Personal information
- Full name: Joris Steve Marveaux
- Date of birth: 15 August 1982 (age 43)
- Place of birth: Vannes, France
- Height: 1.78 m (5 ft 10 in)
- Position: Midfielder

Youth career
- 1997–2001: Nantes
- 2001–2003: Lorient

Senior career*
- Years: Team / Apps / (Gls)
- 2003–2006: Lorient / 35 / (1)
- 2006–2008: Clermont Foot / 66 / (1)
- 2008–2017: Montpellier / 197 / (11)
- 2017–2019: Gazélec Ajaccio / 37 / (3)
- Total:  / 335 / (16)

International career
- 2019: Martinique / 3 / (1)

Managerial career
- 2019–2020: Montpellier (women's reserves)

= Joris Marveaux =

French footballer (born 1982)

Joris Steve Marveaux (born 15 August 1982) is a French retired footballer who played as a midfielder.

==Club career==
Marveaux made his professional debut for Lorient on 28 March 2003. Marveaux was a key part of Montpellier's league winning side in 2012.

==International==
He made his Martinique national football team debut on 15 June 2019 in the 2019 CONCACAF Gold Cup game against Canada, as a starter.

===International goals===
Scores and results list Martinique's goal tally first.

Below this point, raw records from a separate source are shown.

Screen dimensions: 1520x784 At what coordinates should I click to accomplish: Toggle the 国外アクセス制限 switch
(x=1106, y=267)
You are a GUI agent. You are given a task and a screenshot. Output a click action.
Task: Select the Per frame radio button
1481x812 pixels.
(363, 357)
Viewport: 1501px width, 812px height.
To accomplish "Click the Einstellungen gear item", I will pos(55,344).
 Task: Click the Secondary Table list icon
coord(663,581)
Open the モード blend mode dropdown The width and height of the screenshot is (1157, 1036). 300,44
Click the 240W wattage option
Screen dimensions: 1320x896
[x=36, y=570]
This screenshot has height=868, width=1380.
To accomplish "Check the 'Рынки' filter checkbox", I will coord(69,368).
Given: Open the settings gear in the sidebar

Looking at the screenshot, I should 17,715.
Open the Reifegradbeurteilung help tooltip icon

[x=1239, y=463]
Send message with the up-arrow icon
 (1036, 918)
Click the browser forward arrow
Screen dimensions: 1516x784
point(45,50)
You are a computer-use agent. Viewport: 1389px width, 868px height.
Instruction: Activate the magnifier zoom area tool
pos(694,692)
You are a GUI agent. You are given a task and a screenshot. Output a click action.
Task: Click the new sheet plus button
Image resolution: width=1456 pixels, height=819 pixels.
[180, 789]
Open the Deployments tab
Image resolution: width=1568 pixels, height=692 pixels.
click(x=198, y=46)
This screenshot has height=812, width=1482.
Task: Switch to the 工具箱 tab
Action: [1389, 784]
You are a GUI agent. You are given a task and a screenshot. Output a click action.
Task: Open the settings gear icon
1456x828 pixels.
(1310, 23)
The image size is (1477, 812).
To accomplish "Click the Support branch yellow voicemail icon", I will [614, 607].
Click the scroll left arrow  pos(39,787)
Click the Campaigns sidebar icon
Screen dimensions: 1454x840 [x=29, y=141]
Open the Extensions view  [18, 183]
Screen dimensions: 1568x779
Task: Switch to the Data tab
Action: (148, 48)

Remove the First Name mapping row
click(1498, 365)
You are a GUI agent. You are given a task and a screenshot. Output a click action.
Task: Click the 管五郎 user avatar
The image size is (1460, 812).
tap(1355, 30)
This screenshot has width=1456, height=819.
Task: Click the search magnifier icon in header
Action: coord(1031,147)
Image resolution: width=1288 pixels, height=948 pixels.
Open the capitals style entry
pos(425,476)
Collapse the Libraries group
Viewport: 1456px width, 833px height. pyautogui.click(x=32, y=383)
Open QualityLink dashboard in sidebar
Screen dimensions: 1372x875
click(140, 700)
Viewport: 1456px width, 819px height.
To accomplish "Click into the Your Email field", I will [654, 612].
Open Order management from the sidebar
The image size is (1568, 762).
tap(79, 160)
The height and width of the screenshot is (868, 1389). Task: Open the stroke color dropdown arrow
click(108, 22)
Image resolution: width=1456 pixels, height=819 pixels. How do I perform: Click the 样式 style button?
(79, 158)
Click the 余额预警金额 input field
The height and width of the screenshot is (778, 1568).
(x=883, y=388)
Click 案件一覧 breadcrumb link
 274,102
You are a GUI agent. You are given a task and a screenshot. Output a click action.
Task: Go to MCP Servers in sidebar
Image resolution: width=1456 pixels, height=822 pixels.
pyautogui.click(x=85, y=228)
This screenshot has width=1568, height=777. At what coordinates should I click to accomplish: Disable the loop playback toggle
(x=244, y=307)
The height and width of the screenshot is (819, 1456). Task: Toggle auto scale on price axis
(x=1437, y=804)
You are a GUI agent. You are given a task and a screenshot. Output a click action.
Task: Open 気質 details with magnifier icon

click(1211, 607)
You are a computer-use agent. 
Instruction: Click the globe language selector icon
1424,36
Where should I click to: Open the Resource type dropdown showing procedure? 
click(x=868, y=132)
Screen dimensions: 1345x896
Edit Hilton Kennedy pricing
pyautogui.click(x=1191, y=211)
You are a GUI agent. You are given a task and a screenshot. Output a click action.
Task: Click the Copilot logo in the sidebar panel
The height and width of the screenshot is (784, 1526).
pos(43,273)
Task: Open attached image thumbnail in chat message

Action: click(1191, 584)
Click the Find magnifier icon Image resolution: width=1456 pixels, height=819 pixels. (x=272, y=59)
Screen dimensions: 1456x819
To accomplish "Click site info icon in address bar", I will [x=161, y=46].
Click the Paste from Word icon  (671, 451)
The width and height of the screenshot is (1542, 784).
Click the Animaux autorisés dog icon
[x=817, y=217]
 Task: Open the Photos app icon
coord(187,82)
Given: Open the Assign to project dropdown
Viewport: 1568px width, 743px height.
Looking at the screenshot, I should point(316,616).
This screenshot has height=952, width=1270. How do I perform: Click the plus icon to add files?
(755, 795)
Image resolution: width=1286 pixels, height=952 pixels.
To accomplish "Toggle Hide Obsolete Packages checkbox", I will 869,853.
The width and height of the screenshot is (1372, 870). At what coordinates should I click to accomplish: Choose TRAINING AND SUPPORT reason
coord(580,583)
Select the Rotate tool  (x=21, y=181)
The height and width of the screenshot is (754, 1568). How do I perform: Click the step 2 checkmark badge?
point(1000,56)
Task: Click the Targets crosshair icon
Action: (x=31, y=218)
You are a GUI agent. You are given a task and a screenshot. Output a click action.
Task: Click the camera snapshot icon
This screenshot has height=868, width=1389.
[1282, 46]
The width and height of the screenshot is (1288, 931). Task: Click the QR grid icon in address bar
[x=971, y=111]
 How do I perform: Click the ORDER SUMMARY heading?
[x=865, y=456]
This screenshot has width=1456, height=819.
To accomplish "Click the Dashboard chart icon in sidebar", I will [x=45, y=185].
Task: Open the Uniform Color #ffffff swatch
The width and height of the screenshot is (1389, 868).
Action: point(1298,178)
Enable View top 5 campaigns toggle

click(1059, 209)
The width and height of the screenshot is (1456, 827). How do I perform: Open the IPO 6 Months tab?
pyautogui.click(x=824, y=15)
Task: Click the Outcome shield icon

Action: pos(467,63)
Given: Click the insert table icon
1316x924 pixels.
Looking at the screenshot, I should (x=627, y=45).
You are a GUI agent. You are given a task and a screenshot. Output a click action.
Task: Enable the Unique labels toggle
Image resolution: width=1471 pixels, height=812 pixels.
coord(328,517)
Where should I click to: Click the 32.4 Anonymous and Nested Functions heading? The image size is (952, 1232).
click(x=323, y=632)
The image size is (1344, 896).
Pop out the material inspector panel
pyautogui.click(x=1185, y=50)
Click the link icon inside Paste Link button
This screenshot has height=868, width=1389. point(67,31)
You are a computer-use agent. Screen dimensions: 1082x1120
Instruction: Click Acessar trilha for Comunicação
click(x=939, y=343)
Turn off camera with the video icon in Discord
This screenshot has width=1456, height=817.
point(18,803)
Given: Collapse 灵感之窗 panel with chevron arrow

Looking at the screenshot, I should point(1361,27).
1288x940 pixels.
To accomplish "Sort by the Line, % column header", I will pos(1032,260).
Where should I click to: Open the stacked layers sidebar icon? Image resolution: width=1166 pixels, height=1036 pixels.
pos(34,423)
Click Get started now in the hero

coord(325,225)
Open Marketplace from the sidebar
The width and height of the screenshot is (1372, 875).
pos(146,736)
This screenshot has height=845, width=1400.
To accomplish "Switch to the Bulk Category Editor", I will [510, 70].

| No. | Date | Venue | Opponent | Score | Result | Competition |
|---|---|---|---|---|---|---|
| 1. | 19 June 2019 | Broncos Stadium at Mile High, Denver, United States | Cuba | 1–0 | 3–0 | 2019 CONCACAF Gold Cup |

==Coaching career==
After retiring in the summer 2019, Marveaux was hired as head coach of Montpellier's women's reserve team. He left the position at the end of May 2020.

==Personal life==
Marveaux was born in France to a Martiniquais father and a French mother. His younger brother, Sylvain Marveaux, is also a professional footballer.